= Exercise directions =
From the Topkapı Palace passage below, extract the words from "Depending on how" to "few hours here." without changing anything.

= Document section =
So, when you’re there, it’s not just a case of going from room to room being entranced by the beauty and detail of the Iznik tiles and rich decoration. It’s also about the whole area. As in the photo above, before you even need to part with your Topkapı Palace entrance fee, you head through the main palace gate and into what used to be one of the courtyards. Now lawns, pathways and ancient trees, you could enjoy a few moments away from the crowds, here…
That’s what we were doing when we took the photo above. It was our last morning on one of our trips to Istanbul and we were enjoying the autumn sunshine away from the Sultanahmet masses around here and Gülhane Park. It was a different day altogether when we actually went inside the palace grounds and gardens. Not a sunbeam in sight, as you’ll see in some of the photos.
Topkapı Palace – Queues & Crowds
A lot of people who visit Topkapı Palace talk about the queues and the crowds – which isn’t surprising, is it? If it’s your first visit to Istanbul, you’re likely there to see Hagia Sophia, Sultanahmet Camii (Blue Mosque) and Topkapı Palace. They’re all next to each other; three of the world’s most famous tourist sights within minimal walking distance. No wonder they’re so packed.
And we’re not pretending we had the place to ourselves when we visited Topkapı Palace. Far from it. But, if you want to soak up the palace and grounds and enjoy the splendour with minimal people fuss, what we’ve noticed over the years is that autumn and winter visits are going to be your best bets. Don’t worry about potential lack of sunshine. Autumn trees or winter snow all make for wonderfully atmospheric Topkapı Palace scenes.
There are slightly fewer people around so you can enjoy the palace’s autumn gardens and take photos without having thousands of other tourists aimlessly wandering through your shots. Looking back at these photos now, I can’t believe how lucky we were, really, to visit Topkapı Palace at this time of year. A touch of good management – but also good luck, too, as we’re usually in Istanbul in November for the Istanbul Marathon.
Depending on how interested you are in all the ornaments and other possessions that filled the home of the Ottoman rulers, you can spend a good few hours here.

= Information provided =
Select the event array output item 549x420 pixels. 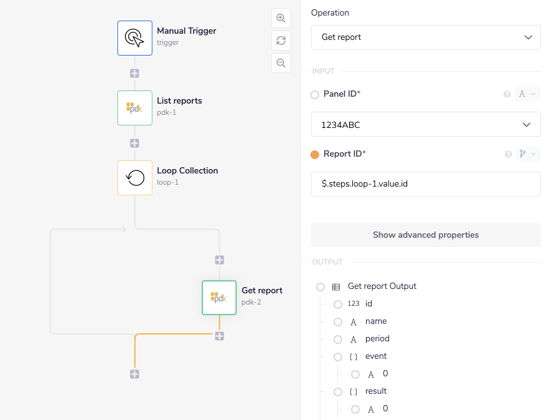338,357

= Reply =
Depending on how interested you are in all the ornaments and other possessions that filled the home of the Ottoman rulers, you can spend a good few hours here.